● TASK DETAILS
Write the data below out again in full, exactly as shown.

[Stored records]
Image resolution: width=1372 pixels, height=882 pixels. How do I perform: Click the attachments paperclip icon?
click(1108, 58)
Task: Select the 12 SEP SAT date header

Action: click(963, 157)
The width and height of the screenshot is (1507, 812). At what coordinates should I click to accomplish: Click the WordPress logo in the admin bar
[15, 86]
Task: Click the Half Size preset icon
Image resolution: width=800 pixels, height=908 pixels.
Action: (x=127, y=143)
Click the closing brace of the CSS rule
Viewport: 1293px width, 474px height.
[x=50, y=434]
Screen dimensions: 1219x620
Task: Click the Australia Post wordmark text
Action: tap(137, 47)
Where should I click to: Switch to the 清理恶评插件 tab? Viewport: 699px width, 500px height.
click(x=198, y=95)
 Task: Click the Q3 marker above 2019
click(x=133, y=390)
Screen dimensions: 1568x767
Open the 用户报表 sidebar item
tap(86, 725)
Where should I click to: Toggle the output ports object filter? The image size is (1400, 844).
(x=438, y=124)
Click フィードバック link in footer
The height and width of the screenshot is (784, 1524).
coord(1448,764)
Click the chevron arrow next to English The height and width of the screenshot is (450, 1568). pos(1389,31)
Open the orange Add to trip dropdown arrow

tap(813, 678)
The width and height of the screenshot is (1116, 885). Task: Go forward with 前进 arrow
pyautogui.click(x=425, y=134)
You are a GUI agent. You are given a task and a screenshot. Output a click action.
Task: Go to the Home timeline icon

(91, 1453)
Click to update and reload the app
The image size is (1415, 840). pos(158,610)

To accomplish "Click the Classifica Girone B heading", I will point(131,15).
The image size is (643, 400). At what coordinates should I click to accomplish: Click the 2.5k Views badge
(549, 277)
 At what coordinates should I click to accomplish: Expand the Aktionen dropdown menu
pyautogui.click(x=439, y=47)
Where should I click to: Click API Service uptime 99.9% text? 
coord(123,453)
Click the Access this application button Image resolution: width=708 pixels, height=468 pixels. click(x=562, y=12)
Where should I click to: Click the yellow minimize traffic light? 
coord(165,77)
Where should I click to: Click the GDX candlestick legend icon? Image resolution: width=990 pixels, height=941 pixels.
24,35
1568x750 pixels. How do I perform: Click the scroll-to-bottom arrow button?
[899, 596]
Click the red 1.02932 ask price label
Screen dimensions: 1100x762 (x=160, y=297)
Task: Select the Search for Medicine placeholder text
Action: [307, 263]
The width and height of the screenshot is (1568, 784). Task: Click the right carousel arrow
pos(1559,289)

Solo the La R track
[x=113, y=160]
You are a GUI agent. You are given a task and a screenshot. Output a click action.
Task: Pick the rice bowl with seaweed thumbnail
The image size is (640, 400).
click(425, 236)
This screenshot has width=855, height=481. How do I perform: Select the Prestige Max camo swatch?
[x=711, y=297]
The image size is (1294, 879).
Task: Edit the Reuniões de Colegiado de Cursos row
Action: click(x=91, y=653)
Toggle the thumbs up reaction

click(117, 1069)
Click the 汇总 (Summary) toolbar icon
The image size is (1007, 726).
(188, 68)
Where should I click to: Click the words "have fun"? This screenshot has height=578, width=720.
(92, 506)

● TASK SOLUTION
Image resolution: width=1372 pixels, height=882 pixels. How do I perform: Click the attachments paperclip icon?
click(1108, 58)
Task: Select the 12 SEP SAT date header

Action: click(963, 157)
The width and height of the screenshot is (1507, 812). At what coordinates should I click to accomplish: Click the WordPress logo in the admin bar
[15, 86]
Task: Click the Half Size preset icon
Image resolution: width=800 pixels, height=908 pixels.
Action: (x=127, y=143)
Click the closing brace of the CSS rule
Viewport: 1293px width, 474px height.
[x=50, y=434]
Screen dimensions: 1219x620
Task: Click the Australia Post wordmark text
Action: tap(137, 47)
Where should I click to: Switch to the 清理恶评插件 tab? Viewport: 699px width, 500px height.
click(x=198, y=95)
 Task: Click the Q3 marker above 2019
click(x=133, y=390)
Screen dimensions: 1568x767
Open the 用户报表 sidebar item
tap(86, 725)
Where should I click to: Toggle the output ports object filter? The image size is (1400, 844).
(x=438, y=124)
Click フィードバック link in footer
The height and width of the screenshot is (784, 1524).
coord(1448,764)
Click the chevron arrow next to English The height and width of the screenshot is (450, 1568). pos(1389,31)
Open the orange Add to trip dropdown arrow

tap(813, 678)
The width and height of the screenshot is (1116, 885). Task: Go forward with 前进 arrow
pyautogui.click(x=425, y=134)
You are a GUI agent. You are given a task and a screenshot. Output a click action.
Task: Go to the Home timeline icon

(91, 1453)
Click to update and reload the app
The image size is (1415, 840). pos(158,610)

To accomplish "Click the Classifica Girone B heading", I will point(131,15).
The image size is (643, 400). At what coordinates should I click to accomplish: Click the 2.5k Views badge
(549, 277)
 At what coordinates should I click to accomplish: Expand the Aktionen dropdown menu
pyautogui.click(x=439, y=47)
Where should I click to: Click API Service uptime 99.9% text? 
coord(123,453)
Click the Access this application button Image resolution: width=708 pixels, height=468 pixels. click(x=562, y=12)
Where should I click to: Click the yellow minimize traffic light? 
coord(165,77)
Where should I click to: Click the GDX candlestick legend icon? Image resolution: width=990 pixels, height=941 pixels.
24,35
1568x750 pixels. How do I perform: Click the scroll-to-bottom arrow button?
[899, 596]
Click the red 1.02932 ask price label
Screen dimensions: 1100x762 (x=160, y=297)
Task: Select the Search for Medicine placeholder text
Action: [307, 263]
The width and height of the screenshot is (1568, 784). Task: Click the right carousel arrow
pos(1559,289)

Solo the La R track
[x=113, y=160]
You are a GUI agent. You are given a task and a screenshot. Output a click action.
Task: Pick the rice bowl with seaweed thumbnail
The image size is (640, 400).
click(425, 236)
This screenshot has width=855, height=481. How do I perform: Select the Prestige Max camo swatch?
[x=711, y=297]
The image size is (1294, 879).
Task: Edit the Reuniões de Colegiado de Cursos row
Action: click(x=91, y=653)
Toggle the thumbs up reaction

click(117, 1069)
Click the 汇总 (Summary) toolbar icon
The image size is (1007, 726).
(188, 68)
Where should I click to: Click the words "have fun"? This screenshot has height=578, width=720.
(92, 506)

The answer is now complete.